>> START
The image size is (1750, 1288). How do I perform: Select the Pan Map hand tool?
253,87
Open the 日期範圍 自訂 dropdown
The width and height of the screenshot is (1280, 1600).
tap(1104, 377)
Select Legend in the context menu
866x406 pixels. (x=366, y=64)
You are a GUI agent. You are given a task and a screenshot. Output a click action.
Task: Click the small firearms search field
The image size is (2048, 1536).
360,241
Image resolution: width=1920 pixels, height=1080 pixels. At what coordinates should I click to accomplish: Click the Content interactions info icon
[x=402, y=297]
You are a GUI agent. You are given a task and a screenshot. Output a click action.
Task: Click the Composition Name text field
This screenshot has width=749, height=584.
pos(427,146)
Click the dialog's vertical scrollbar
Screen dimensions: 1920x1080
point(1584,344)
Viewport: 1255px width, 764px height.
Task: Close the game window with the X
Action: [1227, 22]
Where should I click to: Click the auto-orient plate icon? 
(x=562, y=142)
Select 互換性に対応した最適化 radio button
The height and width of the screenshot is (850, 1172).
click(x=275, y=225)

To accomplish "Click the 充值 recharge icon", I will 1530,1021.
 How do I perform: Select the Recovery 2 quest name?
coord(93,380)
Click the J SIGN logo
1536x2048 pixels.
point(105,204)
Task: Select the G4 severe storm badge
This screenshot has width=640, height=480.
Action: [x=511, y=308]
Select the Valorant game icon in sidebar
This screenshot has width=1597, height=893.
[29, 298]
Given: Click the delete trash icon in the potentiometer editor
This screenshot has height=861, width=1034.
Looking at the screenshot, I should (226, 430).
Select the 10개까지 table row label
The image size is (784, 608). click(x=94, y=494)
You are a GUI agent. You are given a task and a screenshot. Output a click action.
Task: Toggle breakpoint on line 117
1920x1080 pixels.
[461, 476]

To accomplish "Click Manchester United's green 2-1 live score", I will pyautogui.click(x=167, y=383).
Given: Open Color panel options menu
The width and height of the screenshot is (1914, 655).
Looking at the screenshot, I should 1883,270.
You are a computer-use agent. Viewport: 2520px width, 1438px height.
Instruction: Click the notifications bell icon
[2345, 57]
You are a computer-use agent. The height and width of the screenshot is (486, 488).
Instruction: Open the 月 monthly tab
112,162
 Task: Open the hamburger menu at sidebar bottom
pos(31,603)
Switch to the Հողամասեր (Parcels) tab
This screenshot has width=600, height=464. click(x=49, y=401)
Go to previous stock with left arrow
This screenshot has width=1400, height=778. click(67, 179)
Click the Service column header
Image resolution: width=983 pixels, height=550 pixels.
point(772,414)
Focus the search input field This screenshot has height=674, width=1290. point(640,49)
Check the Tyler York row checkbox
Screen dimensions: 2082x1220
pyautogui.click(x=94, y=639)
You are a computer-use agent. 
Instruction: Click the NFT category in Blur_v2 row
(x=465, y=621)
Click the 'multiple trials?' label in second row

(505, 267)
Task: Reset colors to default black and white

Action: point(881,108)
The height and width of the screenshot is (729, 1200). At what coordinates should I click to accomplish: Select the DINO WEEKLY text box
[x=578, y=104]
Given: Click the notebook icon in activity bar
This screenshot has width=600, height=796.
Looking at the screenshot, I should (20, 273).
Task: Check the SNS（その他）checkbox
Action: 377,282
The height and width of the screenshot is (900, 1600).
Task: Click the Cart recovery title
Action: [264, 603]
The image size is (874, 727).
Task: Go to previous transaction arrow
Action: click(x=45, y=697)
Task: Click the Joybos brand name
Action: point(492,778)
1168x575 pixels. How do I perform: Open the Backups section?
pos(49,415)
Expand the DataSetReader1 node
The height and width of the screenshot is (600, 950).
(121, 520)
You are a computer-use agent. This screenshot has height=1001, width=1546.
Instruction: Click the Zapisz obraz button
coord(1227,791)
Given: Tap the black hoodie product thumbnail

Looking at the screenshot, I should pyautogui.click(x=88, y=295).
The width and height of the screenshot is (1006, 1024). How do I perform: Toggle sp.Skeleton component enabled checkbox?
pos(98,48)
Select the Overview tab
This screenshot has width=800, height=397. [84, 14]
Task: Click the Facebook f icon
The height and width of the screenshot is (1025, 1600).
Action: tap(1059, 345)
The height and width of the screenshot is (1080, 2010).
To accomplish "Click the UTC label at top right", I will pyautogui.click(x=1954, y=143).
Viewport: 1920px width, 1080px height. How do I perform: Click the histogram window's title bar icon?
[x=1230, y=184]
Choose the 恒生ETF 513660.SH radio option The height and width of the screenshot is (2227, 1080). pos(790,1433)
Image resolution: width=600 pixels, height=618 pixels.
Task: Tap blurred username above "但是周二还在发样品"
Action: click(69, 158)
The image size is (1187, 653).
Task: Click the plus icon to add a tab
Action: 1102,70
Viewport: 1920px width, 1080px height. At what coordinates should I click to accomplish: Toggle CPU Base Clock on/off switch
>> END
● EXERCISE REQUIREMENTS
Rewrite the records above, putting "interface agent" in place of every "GUI agent" and changing nothing else.

● SOLUTION FOR THIS TASK
The image size is (1750, 1288). How do I perform: Select the Pan Map hand tool?
253,87
Open the 日期範圍 自訂 dropdown
The width and height of the screenshot is (1280, 1600).
tap(1104, 377)
Select Legend in the context menu
866x406 pixels. (x=366, y=64)
You are a interface agent. You are given a task and a screenshot. Output a click action.
Task: Click the small firearms search field
The image size is (2048, 1536).
360,241
Image resolution: width=1920 pixels, height=1080 pixels. At what coordinates should I click to accomplish: Click the Content interactions info icon
[x=402, y=297]
You are a interface agent. You are given a task and a screenshot. Output a click action.
Task: Click the Composition Name text field
This screenshot has width=749, height=584.
pos(427,146)
Click the dialog's vertical scrollbar
Screen dimensions: 1920x1080
point(1584,344)
Viewport: 1255px width, 764px height.
Task: Close the game window with the X
Action: [1227, 22]
Where should I click to: Click the auto-orient plate icon? 
(x=562, y=142)
Select 互換性に対応した最適化 radio button
The height and width of the screenshot is (850, 1172).
click(x=275, y=225)

To accomplish "Click the 充值 recharge icon", I will 1530,1021.
 How do I perform: Select the Recovery 2 quest name?
coord(93,380)
Click the J SIGN logo
1536x2048 pixels.
point(105,204)
Task: Select the G4 severe storm badge
This screenshot has width=640, height=480.
Action: [x=511, y=308]
Select the Valorant game icon in sidebar
This screenshot has width=1597, height=893.
[29, 298]
Given: Click the delete trash icon in the potentiometer editor
This screenshot has height=861, width=1034.
Looking at the screenshot, I should (226, 430).
Select the 10개까지 table row label
The image size is (784, 608). click(x=94, y=494)
You are a interface agent. You are given a task and a screenshot. Output a click action.
Task: Toggle breakpoint on line 117
1920x1080 pixels.
[461, 476]

To accomplish "Click Manchester United's green 2-1 live score", I will pyautogui.click(x=167, y=383).
Given: Open Color panel options menu
The width and height of the screenshot is (1914, 655).
Looking at the screenshot, I should 1883,270.
You are a computer-use agent. Viewport: 2520px width, 1438px height.
Instruction: Click the notifications bell icon
[2345, 57]
You are a computer-use agent. The height and width of the screenshot is (486, 488).
Instruction: Open the 月 monthly tab
112,162
 Task: Open the hamburger menu at sidebar bottom
pos(31,603)
Switch to the Հողամասեր (Parcels) tab
This screenshot has width=600, height=464. click(x=49, y=401)
Go to previous stock with left arrow
This screenshot has width=1400, height=778. click(67, 179)
Click the Service column header
Image resolution: width=983 pixels, height=550 pixels.
point(772,414)
Focus the search input field This screenshot has height=674, width=1290. point(640,49)
Check the Tyler York row checkbox
Screen dimensions: 2082x1220
pyautogui.click(x=94, y=639)
You are a computer-use agent. 
Instruction: Click the NFT category in Blur_v2 row
(x=465, y=621)
Click the 'multiple trials?' label in second row

(505, 267)
Task: Reset colors to default black and white

Action: point(881,108)
The height and width of the screenshot is (729, 1200). At what coordinates should I click to accomplish: Select the DINO WEEKLY text box
[x=578, y=104]
Given: Click the notebook icon in activity bar
This screenshot has width=600, height=796.
Looking at the screenshot, I should (20, 273).
Task: Check the SNS（その他）checkbox
Action: 377,282
The height and width of the screenshot is (900, 1600).
Task: Click the Cart recovery title
Action: [264, 603]
The image size is (874, 727).
Task: Go to previous transaction arrow
Action: click(x=45, y=697)
Task: Click the Joybos brand name
Action: point(492,778)
1168x575 pixels. How do I perform: Open the Backups section?
pos(49,415)
Expand the DataSetReader1 node
The height and width of the screenshot is (600, 950).
(121, 520)
You are a computer-use agent. This screenshot has height=1001, width=1546.
Instruction: Click the Zapisz obraz button
coord(1227,791)
Given: Tap the black hoodie product thumbnail

Looking at the screenshot, I should pyautogui.click(x=88, y=295).
The width and height of the screenshot is (1006, 1024). How do I perform: Toggle sp.Skeleton component enabled checkbox?
pos(98,48)
Select the Overview tab
This screenshot has width=800, height=397. [84, 14]
Task: Click the Facebook f icon
The height and width of the screenshot is (1025, 1600).
Action: tap(1059, 345)
The height and width of the screenshot is (1080, 2010).
To accomplish "Click the UTC label at top right", I will pyautogui.click(x=1954, y=143).
Viewport: 1920px width, 1080px height. How do I perform: Click the histogram window's title bar icon?
[x=1230, y=184]
Choose the 恒生ETF 513660.SH radio option The height and width of the screenshot is (2227, 1080). pos(790,1433)
Image resolution: width=600 pixels, height=618 pixels.
Task: Tap blurred username above "但是周二还在发样品"
Action: click(69, 158)
The image size is (1187, 653).
Task: Click the plus icon to add a tab
Action: 1102,70
Viewport: 1920px width, 1080px height. At what coordinates should I click to accomplish: Toggle CPU Base Clock on/off switch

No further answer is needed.